News Release Archive

The new emergency medical communications centre began operations
for mainland Nova Scotia this week. The centre employs highly
trained staff and the latest technology to provide a vital link
in the emergency health system.

When you call 911 with a medical emergency, your call is
immediately transferred to the emergency medical communications
centre. The communications officers who answer your call are
trained to give medical instructions over the phone. They are
able to determine the nature of the emergency and begin telling
the caller what to do until help can arrive.

"The call centre creates a zero-minute response time for people
with medical emergencies," said Health Minister Jim Smith. "The
communications officers act like over-the-phone emergency medical
coaches. They can help people start the Heimlich manoeuvre, CPR
or even begin delivering a baby."

Communications officers are experienced emergency medical
technicians. They have been trained to ensure people working in
the emergency health system respond quickly and safely to people
who need help. A software program called computer-aided dispatch
(CAD) processes and collects the large amounts of information
needed to ensure the system runs efficiently.

One of the most important functions of the CAD program involves
locating and positioning ambulance crews on a computerized map.
When a call for help is received, the CAD is able to show where
the call is coming from and the nearest available ambulance crew.
As ambulance crews move around the map, the CAD suggests where
they should be positioned to provide the best coverage.
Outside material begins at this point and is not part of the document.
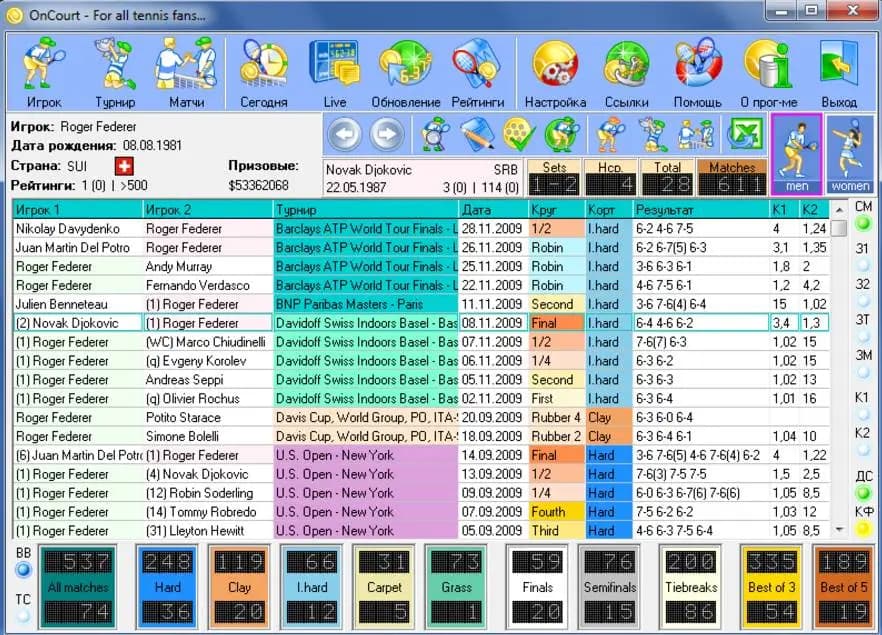The image size is (882, 635).
Task: Click scrollbar down arrow of match list
Action: (x=839, y=529)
The emergency medical dispatch centre is operated by NovaStar, a
Nova Scotian company. NovaStar was the successful bidder on a
request for proposals issued by the Department of Health to
provide a centralized system of dispatching emergency health

"The communications centre is bringing Nova Scotia EMS into the
next century," said Mike Renaud, NovaStar director of operations.
"We took the finest people Nova Scotia has to offer in emergency
medical dispatch and gave them state-of-the-art equipment. The
result will be the best emergency communications system in


Contact: Sue McKeage
         Department of Health

NOTE TO RADIO STATIONS: Audio copies of a 911 call in which a
communications worker helps a woman save the life of her newborn
are available for shipment via DCI one-hour courier by calling
collect 902-424-2876, or via telephone by calling collect

Actuality opens: "Her child is choking..." x-3mins 40secs.
Outcue: " called 911."

NOTE TO EDITORS: A backgrounder on the NovaStar emergency health
communications centre is available by calling 902-424-4492.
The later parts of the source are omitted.